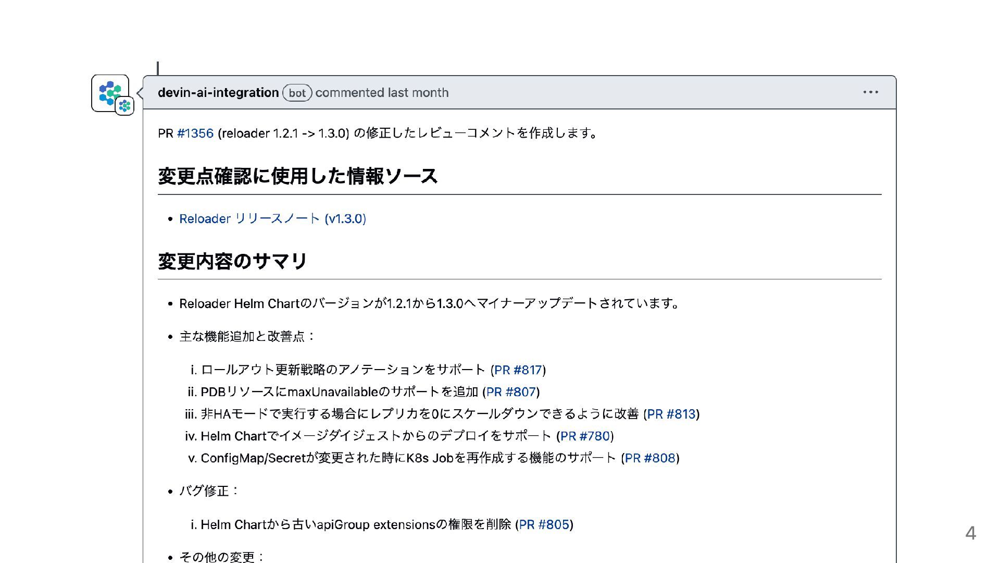
Task: Click the 変更点確認に使用した情報ソース heading
Action: click(297, 176)
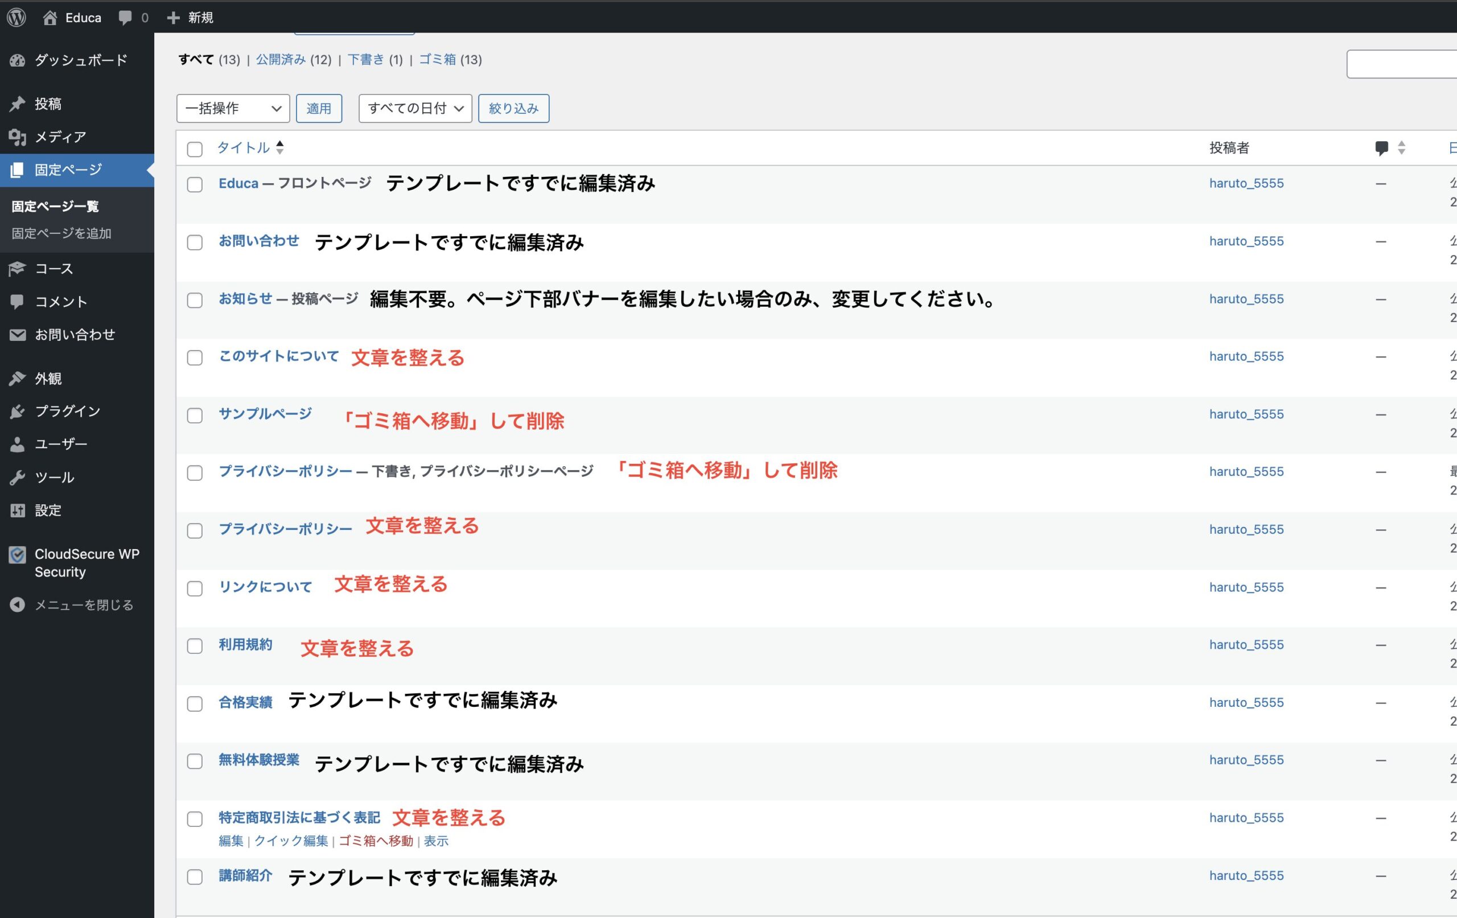Screen dimensions: 1457x918
Task: Sort pages by タイトル column arrows
Action: pos(280,148)
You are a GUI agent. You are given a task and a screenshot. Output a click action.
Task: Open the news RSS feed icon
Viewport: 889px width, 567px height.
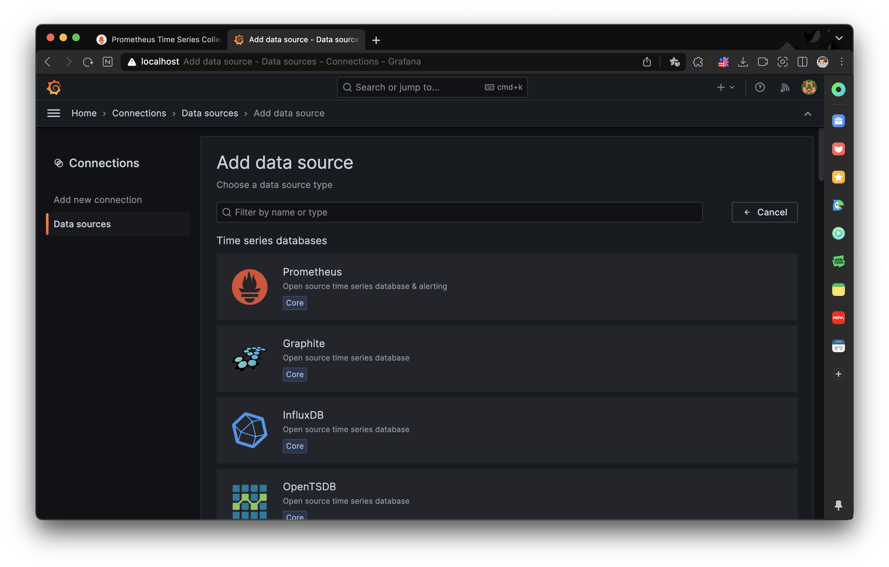(785, 87)
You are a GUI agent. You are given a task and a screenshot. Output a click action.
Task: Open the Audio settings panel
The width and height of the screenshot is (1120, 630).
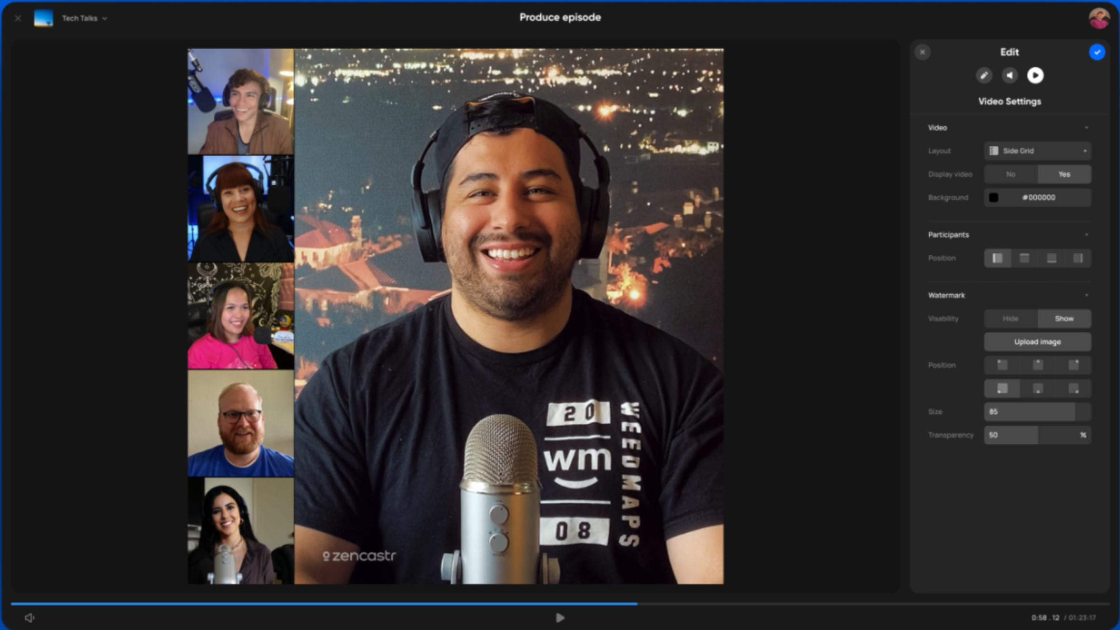click(x=1010, y=75)
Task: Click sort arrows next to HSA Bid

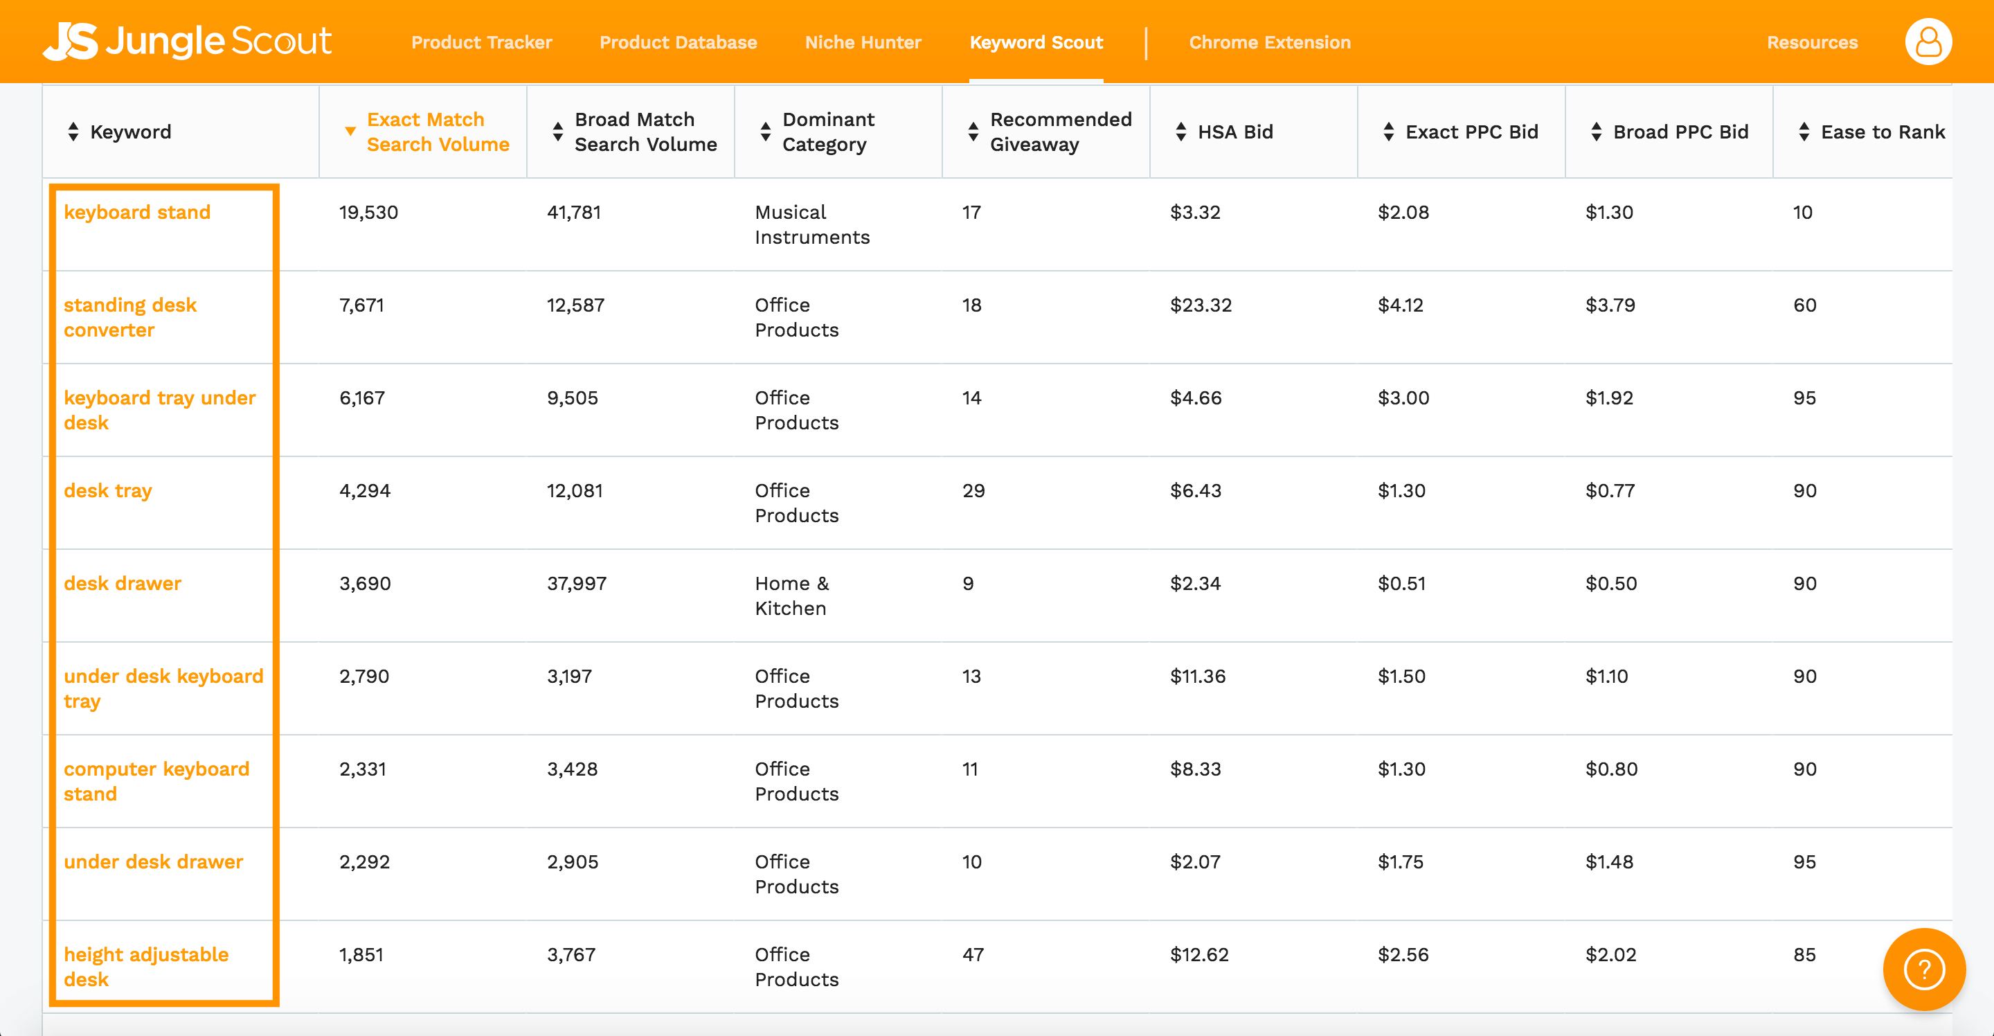Action: click(x=1180, y=132)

• • • •

Instructions to follow: Only exact repeats of the lines from the one containing "Task: Open the Audio settings panel" through the end of the listing above are wanted here; pictures are not.

Task solution:
Task: Open the Audio settings panel
The width and height of the screenshot is (1120, 630).
click(x=1010, y=75)
Task: Click sort arrows next to HSA Bid

Action: click(x=1180, y=132)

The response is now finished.